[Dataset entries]
★ ★ ★
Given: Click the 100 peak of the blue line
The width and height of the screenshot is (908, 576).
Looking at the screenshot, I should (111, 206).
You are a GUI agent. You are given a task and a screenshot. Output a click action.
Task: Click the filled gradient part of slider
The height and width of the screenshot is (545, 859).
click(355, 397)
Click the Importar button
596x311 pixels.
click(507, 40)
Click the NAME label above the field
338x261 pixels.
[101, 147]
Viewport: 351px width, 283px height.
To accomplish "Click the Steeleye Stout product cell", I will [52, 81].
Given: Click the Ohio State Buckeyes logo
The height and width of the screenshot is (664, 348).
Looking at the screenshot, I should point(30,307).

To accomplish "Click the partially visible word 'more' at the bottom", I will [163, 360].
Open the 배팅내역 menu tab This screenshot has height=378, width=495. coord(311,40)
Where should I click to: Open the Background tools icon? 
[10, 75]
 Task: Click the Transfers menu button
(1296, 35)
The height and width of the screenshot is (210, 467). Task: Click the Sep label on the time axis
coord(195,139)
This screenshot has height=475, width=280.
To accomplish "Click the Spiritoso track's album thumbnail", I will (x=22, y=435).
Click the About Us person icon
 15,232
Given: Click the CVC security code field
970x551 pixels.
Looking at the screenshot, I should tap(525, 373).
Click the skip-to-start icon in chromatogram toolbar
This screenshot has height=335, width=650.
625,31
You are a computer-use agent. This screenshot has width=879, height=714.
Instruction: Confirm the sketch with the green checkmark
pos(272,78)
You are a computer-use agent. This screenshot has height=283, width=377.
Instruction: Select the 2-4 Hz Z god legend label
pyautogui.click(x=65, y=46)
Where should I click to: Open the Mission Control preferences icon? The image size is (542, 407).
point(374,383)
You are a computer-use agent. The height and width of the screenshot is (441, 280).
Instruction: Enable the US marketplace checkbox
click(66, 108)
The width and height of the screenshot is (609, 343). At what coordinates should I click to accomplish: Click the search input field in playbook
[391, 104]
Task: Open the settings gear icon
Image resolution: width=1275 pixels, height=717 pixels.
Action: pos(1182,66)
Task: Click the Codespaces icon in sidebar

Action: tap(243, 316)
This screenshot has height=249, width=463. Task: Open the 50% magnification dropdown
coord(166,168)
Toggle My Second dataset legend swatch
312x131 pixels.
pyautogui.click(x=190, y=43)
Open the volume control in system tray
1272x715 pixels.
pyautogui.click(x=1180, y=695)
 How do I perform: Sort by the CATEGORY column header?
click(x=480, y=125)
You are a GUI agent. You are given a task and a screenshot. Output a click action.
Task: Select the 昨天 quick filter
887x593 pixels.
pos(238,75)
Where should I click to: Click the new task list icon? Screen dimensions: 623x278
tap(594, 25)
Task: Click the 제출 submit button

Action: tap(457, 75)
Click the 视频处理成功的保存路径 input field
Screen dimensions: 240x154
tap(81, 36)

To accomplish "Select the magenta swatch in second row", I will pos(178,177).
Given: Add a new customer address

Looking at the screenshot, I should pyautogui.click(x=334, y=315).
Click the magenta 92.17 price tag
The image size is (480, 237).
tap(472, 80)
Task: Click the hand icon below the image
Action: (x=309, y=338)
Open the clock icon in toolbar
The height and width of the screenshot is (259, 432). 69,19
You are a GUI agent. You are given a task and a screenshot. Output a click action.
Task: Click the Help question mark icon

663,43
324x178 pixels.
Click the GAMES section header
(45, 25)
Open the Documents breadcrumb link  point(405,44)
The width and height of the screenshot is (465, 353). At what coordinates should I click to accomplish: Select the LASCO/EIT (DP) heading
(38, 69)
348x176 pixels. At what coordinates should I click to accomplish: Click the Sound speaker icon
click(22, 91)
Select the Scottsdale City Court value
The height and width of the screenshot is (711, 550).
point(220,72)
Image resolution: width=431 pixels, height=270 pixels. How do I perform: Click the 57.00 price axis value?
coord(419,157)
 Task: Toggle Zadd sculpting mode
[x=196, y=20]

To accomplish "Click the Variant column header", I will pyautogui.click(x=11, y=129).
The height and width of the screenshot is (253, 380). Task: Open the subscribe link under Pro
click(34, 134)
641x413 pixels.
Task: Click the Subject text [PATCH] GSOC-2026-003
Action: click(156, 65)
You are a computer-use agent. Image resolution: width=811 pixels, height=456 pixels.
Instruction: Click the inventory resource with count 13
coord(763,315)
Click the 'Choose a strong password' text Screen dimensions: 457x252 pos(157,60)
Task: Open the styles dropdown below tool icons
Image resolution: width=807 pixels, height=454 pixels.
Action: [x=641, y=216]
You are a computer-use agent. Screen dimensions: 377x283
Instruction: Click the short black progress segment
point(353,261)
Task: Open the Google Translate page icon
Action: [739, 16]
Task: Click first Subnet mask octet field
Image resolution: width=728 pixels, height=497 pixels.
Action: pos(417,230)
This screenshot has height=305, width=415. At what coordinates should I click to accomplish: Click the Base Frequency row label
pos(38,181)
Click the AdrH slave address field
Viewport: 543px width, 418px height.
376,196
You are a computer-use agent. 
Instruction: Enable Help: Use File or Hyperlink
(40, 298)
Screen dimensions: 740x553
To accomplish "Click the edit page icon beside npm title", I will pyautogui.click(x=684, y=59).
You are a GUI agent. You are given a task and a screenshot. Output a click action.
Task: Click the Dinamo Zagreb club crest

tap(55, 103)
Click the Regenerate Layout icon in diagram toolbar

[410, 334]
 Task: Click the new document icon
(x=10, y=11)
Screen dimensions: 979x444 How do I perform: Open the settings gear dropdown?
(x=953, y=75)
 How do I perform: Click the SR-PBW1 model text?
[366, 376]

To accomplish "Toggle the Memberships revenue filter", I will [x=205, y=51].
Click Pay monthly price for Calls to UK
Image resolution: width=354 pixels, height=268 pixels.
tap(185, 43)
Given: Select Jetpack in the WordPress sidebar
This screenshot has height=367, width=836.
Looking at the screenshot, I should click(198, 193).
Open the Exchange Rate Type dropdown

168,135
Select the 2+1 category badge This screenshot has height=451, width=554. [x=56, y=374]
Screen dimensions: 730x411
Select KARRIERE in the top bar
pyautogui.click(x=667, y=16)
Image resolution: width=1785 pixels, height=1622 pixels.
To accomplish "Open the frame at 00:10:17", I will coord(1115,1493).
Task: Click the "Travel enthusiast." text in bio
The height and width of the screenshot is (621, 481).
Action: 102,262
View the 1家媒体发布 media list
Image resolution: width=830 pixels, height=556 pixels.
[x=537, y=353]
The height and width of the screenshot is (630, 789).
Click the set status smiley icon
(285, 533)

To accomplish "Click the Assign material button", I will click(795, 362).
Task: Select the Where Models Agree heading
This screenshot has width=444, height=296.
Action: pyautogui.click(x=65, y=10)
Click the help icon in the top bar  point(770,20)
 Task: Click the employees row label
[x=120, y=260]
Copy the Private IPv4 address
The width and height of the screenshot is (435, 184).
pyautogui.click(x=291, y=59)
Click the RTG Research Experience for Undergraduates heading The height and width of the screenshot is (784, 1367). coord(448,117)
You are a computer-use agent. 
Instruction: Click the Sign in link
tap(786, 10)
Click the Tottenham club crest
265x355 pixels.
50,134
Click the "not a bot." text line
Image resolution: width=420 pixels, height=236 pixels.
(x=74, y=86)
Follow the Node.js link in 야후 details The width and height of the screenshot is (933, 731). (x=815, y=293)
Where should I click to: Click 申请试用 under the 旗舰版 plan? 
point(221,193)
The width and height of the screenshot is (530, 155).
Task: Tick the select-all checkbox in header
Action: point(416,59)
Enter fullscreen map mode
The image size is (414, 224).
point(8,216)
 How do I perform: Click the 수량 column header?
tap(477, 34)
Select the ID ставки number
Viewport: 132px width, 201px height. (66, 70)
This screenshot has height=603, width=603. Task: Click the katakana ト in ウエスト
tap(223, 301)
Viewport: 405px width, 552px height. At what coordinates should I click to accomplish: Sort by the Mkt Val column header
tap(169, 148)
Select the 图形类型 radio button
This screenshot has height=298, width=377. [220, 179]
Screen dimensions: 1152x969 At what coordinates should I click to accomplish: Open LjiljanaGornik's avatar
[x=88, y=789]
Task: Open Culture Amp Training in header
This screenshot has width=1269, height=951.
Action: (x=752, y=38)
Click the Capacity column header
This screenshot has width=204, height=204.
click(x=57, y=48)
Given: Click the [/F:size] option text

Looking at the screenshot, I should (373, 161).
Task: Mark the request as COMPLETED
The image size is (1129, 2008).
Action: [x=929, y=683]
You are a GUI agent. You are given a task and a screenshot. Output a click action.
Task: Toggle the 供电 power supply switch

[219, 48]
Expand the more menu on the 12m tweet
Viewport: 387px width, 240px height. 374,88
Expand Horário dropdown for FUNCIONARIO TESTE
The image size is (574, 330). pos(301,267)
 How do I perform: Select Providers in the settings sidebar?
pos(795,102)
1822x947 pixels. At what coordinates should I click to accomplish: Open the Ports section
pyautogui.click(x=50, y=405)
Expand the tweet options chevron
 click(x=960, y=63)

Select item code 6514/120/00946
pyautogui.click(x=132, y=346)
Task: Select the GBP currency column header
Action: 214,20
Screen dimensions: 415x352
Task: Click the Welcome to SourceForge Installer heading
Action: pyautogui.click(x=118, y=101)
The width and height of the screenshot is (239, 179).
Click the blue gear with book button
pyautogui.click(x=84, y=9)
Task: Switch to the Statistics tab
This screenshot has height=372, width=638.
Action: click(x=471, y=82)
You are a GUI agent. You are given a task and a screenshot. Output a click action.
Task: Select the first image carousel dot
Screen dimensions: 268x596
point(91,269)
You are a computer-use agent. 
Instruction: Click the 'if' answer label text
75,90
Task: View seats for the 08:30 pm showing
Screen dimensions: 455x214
★ ★ ★
* **WORK REQUIRED**
The lines above, from the start of the records through the one containing "has height=283, width=377.", are to be printed exactly, and nothing else is to be included.

* **SOLUTION TO THE EXERCISE**
Given: Click the 100 peak of the blue line
The width and height of the screenshot is (908, 576).
Looking at the screenshot, I should (111, 206).
You are a GUI agent. You are given a task and a screenshot. Output a click action.
Task: Click the filled gradient part of slider
The height and width of the screenshot is (545, 859).
click(355, 397)
Click the Importar button
596x311 pixels.
click(507, 40)
Click the NAME label above the field
338x261 pixels.
[101, 147]
Viewport: 351px width, 283px height.
To accomplish "Click the Steeleye Stout product cell", I will [52, 81].
Given: Click the Ohio State Buckeyes logo
The height and width of the screenshot is (664, 348).
Looking at the screenshot, I should point(30,307).

To accomplish "Click the partially visible word 'more' at the bottom", I will [163, 360].
Open the 배팅내역 menu tab This screenshot has height=378, width=495. coord(311,40)
Where should I click to: Open the Background tools icon? 
[10, 75]
 Task: Click the Transfers menu button
(1296, 35)
The height and width of the screenshot is (210, 467). Task: Click the Sep label on the time axis
coord(195,139)
This screenshot has height=475, width=280.
To accomplish "Click the Spiritoso track's album thumbnail", I will (x=22, y=435).
Click the About Us person icon
 15,232
Given: Click the CVC security code field
970x551 pixels.
Looking at the screenshot, I should tap(525, 373).
Click the skip-to-start icon in chromatogram toolbar
This screenshot has height=335, width=650.
625,31
You are a computer-use agent. This screenshot has width=879, height=714.
Instruction: Confirm the sketch with the green checkmark
pos(272,78)
You are a computer-use agent. This screenshot has height=283, width=377.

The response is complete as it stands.